§ WHAT THE TASK ASKS
Reproduce the records below exactly as they appear.

[Stored data entries]
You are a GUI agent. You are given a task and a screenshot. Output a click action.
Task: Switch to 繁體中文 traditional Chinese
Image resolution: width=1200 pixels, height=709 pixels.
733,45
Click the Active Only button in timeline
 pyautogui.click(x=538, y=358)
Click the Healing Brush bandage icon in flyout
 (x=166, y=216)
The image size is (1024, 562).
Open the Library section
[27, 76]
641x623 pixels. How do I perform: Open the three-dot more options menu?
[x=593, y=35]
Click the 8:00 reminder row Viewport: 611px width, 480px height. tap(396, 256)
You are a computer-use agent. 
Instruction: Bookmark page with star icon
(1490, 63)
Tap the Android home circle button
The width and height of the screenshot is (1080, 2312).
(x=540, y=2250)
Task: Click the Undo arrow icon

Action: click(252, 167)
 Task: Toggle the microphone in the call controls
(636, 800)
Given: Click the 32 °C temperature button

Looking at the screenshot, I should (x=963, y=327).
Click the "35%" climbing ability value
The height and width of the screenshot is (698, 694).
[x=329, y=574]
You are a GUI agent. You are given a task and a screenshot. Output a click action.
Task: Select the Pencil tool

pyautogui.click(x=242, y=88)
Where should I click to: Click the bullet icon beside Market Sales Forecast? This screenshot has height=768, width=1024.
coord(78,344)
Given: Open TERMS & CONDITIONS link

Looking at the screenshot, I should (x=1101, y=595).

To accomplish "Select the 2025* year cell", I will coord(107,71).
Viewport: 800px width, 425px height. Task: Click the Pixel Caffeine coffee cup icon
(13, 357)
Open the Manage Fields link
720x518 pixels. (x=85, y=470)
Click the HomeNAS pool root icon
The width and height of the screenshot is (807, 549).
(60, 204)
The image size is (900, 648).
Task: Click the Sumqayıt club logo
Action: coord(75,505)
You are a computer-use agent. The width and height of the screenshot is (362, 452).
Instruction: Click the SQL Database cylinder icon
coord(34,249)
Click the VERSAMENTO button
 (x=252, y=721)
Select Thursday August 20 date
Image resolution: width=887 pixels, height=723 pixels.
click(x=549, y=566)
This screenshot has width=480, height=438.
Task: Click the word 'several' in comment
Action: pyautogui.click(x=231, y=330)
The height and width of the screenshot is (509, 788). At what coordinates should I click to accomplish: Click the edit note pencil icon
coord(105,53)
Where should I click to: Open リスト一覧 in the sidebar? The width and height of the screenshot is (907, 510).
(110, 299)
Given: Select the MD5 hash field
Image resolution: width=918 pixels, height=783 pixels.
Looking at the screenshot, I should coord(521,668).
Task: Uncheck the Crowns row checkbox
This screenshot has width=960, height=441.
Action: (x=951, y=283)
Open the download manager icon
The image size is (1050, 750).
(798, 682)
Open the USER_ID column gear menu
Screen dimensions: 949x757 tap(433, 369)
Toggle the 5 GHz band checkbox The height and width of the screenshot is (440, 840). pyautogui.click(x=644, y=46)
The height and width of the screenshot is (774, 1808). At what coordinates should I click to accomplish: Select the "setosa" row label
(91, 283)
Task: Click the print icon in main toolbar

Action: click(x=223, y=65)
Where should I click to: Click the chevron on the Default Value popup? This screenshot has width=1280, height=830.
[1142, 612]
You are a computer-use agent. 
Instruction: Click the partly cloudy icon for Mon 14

§ RESPONSE TO THE EXERCISE
You are a GUI agent. You are given a task and a screenshot. Output a click action.
Task: Switch to 繁體中文 traditional Chinese
Image resolution: width=1200 pixels, height=709 pixels.
733,45
Click the Active Only button in timeline
 pyautogui.click(x=538, y=358)
Click the Healing Brush bandage icon in flyout
 (x=166, y=216)
The image size is (1024, 562).
Open the Library section
[27, 76]
641x623 pixels. How do I perform: Open the three-dot more options menu?
[x=593, y=35]
Click the 8:00 reminder row Viewport: 611px width, 480px height. tap(396, 256)
You are a computer-use agent. 
Instruction: Bookmark page with star icon
(1490, 63)
Tap the Android home circle button
The width and height of the screenshot is (1080, 2312).
(x=540, y=2250)
Task: Click the Undo arrow icon

Action: click(252, 167)
 Task: Toggle the microphone in the call controls
(636, 800)
Given: Click the 32 °C temperature button

Looking at the screenshot, I should (x=963, y=327).
Click the "35%" climbing ability value
The height and width of the screenshot is (698, 694).
[x=329, y=574]
You are a GUI agent. You are given a task and a screenshot. Output a click action.
Task: Select the Pencil tool

pyautogui.click(x=242, y=88)
Where should I click to: Click the bullet icon beside Market Sales Forecast? This screenshot has height=768, width=1024.
coord(78,344)
Given: Open TERMS & CONDITIONS link

Looking at the screenshot, I should (x=1101, y=595).

To accomplish "Select the 2025* year cell", I will coord(107,71).
Viewport: 800px width, 425px height. Task: Click the Pixel Caffeine coffee cup icon
(13, 357)
Open the Manage Fields link
720x518 pixels. (x=85, y=470)
Click the HomeNAS pool root icon
The width and height of the screenshot is (807, 549).
(60, 204)
The image size is (900, 648).
Task: Click the Sumqayıt club logo
Action: coord(75,505)
You are a computer-use agent. The width and height of the screenshot is (362, 452).
Instruction: Click the SQL Database cylinder icon
coord(34,249)
Click the VERSAMENTO button
 (x=252, y=721)
Select Thursday August 20 date
Image resolution: width=887 pixels, height=723 pixels.
click(x=549, y=566)
This screenshot has width=480, height=438.
Task: Click the word 'several' in comment
Action: pyautogui.click(x=231, y=330)
The height and width of the screenshot is (509, 788). At what coordinates should I click to accomplish: Click the edit note pencil icon
coord(105,53)
Where should I click to: Open リスト一覧 in the sidebar? The width and height of the screenshot is (907, 510).
(110, 299)
Given: Select the MD5 hash field
Image resolution: width=918 pixels, height=783 pixels.
Looking at the screenshot, I should coord(521,668).
Task: Uncheck the Crowns row checkbox
This screenshot has width=960, height=441.
Action: (x=951, y=283)
Open the download manager icon
The image size is (1050, 750).
(798, 682)
Open the USER_ID column gear menu
Screen dimensions: 949x757 tap(433, 369)
Toggle the 5 GHz band checkbox The height and width of the screenshot is (440, 840). pyautogui.click(x=644, y=46)
The height and width of the screenshot is (774, 1808). At what coordinates should I click to accomplish: Select the "setosa" row label
(91, 283)
Task: Click the print icon in main toolbar

Action: click(x=223, y=65)
Where should I click to: Click the chevron on the Default Value popup? This screenshot has width=1280, height=830.
[1142, 612]
You are a computer-use agent. 
Instruction: Click the partly cloudy icon for Mon 14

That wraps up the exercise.